▸ Task objective
Set down the passage below about the NMT enzyme study word for word, in full.

▸ Excerpted passage
Scientists at the University of York are part of a team of researchers which has gained fresh insights into how a disease-causing enzyme makes changes to proteins and how it can be stopped.

The scientists in York Structural Biology Laboratory (YSBL) in the University’s Department of Chemistry hope their findings will help them to design drugs that could target the enzyme, known as N-myristoyltransferase (NMT), and potentially lead to new treatments for cancer and inflammatory conditions.

Working with colleagues at Imperial College London, they have already identified a molecule that blocks NMT’s activity, and have identified specific protein substrates where this molecule has a potent impact.

NMT makes irreversible changes to proteins and is known to be involved in a range of diseases including cancer, epilepsy and Alzheimer’s disease.

In a study published in the journal Nature Communications the researchers used living human cancer cells to identify more than 100 proteins that NMT modifies, with almost all these proteins being identified for the first time in their natural environment.

The scientists mapped all the proteins and also established that a small drug-like molecule can block the activity of NMT as well as inhibiting its ability to modify each of these proteins, suggesting a potential new way to treat cancer.

Professor Tony Wilkinson, of YSBL, said: “This is a wonderful example of the power of chemical biology - using chemistry to unravel biological problems and open up new avenues to therapy in human disease.”

The researchers spent several years developing a specialised set of tools to identify and examine NMT and the proteins it changes. They began by conducting a detailed large scale study exploring proteins under the control of NMT, but the scientists still needed information on the function of these proteins and how they are modified.

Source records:
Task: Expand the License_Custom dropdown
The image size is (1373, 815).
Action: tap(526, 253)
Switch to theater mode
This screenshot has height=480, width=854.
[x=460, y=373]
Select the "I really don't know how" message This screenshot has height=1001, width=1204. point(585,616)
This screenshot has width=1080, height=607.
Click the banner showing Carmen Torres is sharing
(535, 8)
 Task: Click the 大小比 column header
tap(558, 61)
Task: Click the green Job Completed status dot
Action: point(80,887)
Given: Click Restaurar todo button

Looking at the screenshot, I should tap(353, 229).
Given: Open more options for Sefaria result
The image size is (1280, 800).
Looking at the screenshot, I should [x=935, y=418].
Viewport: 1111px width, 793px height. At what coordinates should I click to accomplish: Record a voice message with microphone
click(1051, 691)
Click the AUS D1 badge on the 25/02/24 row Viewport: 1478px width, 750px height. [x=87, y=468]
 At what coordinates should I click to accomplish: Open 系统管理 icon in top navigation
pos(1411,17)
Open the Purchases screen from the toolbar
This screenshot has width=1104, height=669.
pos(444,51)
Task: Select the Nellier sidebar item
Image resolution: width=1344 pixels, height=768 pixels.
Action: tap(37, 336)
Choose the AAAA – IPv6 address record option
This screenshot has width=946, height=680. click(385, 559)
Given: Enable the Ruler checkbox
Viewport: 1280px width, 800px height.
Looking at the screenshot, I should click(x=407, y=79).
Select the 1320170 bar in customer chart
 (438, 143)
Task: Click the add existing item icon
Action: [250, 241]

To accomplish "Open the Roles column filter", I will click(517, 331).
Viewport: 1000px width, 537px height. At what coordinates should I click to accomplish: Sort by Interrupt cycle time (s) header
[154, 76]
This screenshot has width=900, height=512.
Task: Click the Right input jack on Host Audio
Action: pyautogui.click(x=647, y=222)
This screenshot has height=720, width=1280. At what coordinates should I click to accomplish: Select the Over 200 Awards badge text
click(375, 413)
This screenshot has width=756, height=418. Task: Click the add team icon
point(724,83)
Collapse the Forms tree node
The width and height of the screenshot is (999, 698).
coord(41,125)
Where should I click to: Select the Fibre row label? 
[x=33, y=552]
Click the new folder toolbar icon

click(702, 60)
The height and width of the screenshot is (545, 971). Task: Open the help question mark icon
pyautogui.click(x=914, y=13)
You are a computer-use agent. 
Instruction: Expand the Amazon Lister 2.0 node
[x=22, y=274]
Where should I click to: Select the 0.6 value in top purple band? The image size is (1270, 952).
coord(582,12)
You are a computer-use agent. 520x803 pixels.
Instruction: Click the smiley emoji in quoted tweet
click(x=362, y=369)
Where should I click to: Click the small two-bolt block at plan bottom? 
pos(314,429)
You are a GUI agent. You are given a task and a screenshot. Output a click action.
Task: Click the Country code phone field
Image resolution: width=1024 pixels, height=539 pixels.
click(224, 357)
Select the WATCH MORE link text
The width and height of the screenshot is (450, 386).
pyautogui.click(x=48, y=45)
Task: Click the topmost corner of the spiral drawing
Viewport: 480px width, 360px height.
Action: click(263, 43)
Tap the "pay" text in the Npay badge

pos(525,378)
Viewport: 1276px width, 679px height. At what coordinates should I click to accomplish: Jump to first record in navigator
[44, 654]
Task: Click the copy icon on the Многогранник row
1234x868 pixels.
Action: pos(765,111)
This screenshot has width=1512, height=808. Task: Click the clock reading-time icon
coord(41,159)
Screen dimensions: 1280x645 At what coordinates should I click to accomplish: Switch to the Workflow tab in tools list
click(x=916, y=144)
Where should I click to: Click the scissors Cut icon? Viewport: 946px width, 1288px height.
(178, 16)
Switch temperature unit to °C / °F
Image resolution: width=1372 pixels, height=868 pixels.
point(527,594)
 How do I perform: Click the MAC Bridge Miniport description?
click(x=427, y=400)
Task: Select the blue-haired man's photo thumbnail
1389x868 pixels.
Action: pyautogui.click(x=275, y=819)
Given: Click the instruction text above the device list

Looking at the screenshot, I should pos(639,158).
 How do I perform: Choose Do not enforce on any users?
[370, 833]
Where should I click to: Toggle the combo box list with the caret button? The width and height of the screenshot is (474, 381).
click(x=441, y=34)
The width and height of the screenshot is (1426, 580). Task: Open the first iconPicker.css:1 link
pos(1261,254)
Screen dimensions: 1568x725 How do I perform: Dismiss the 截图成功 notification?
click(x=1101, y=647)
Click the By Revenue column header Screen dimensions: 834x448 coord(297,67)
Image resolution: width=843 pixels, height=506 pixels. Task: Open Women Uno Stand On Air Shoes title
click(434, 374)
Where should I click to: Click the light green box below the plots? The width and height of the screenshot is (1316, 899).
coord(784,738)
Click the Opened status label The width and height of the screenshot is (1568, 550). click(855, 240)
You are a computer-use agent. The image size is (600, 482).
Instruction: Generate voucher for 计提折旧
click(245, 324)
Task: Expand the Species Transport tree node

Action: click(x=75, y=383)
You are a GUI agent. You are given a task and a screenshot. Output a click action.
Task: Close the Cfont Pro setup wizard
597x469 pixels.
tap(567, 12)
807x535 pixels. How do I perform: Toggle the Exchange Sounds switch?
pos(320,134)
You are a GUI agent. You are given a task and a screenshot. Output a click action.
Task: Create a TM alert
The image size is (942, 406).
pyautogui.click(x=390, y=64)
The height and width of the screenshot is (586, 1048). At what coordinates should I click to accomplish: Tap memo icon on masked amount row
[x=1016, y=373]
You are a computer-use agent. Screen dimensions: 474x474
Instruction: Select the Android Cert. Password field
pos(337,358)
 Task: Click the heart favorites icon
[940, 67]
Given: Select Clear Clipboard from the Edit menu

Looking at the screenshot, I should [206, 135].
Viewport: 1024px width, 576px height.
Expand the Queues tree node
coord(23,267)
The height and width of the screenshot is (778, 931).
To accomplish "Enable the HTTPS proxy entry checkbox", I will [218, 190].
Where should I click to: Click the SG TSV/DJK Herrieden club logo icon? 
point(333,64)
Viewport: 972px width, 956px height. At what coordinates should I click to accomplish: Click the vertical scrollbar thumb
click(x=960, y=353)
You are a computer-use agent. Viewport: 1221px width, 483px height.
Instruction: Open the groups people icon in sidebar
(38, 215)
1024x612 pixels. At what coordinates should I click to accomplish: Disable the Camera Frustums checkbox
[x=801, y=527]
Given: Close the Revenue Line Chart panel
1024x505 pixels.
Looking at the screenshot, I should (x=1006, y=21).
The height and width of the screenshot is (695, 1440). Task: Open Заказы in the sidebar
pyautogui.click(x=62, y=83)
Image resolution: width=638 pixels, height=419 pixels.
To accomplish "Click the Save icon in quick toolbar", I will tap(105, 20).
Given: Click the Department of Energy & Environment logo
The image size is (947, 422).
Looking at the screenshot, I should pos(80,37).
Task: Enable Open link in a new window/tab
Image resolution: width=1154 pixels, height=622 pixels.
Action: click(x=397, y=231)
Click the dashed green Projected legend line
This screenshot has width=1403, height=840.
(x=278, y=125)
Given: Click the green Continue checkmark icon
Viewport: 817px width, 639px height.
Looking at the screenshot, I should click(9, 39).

▸ Response
Scientists at the University of York are part of a team of researchers which has gained fresh insights into how a disease-causing enzyme makes changes to proteins and how it can be stopped.

The scientists in York Structural Biology Laboratory (YSBL) in the University’s Department of Chemistry hope their findings will help them to design drugs that could target the enzyme, known as N-myristoyltransferase (NMT), and potentially lead to new treatments for cancer and inflammatory conditions.

Working with colleagues at Imperial College London, they have already identified a molecule that blocks NMT’s activity, and have identified specific protein substrates where this molecule has a potent impact.

NMT makes irreversible changes to proteins and is known to be involved in a range of diseases including cancer, epilepsy and Alzheimer’s disease.

In a study published in the journal Nature Communications the researchers used living human cancer cells to identify more than 100 proteins that NMT modifies, with almost all these proteins being identified for the first time in their natural environment.

The scientists mapped all the proteins and also established that a small drug-like molecule can block the activity of NMT as well as inhibiting its ability to modify each of these proteins, suggesting a potential new way to treat cancer.

Professor Tony Wilkinson, of YSBL, said: “This is a wonderful example of the power of chemical biology - using chemistry to unravel biological problems and open up new avenues to therapy in human disease.”

The researchers spent several years developing a specialised set of tools to identify and examine NMT and the proteins it changes. They began by conducting a detailed large scale study exploring proteins under the control of NMT, but the scientists still needed information on the function of these proteins and how they are modified.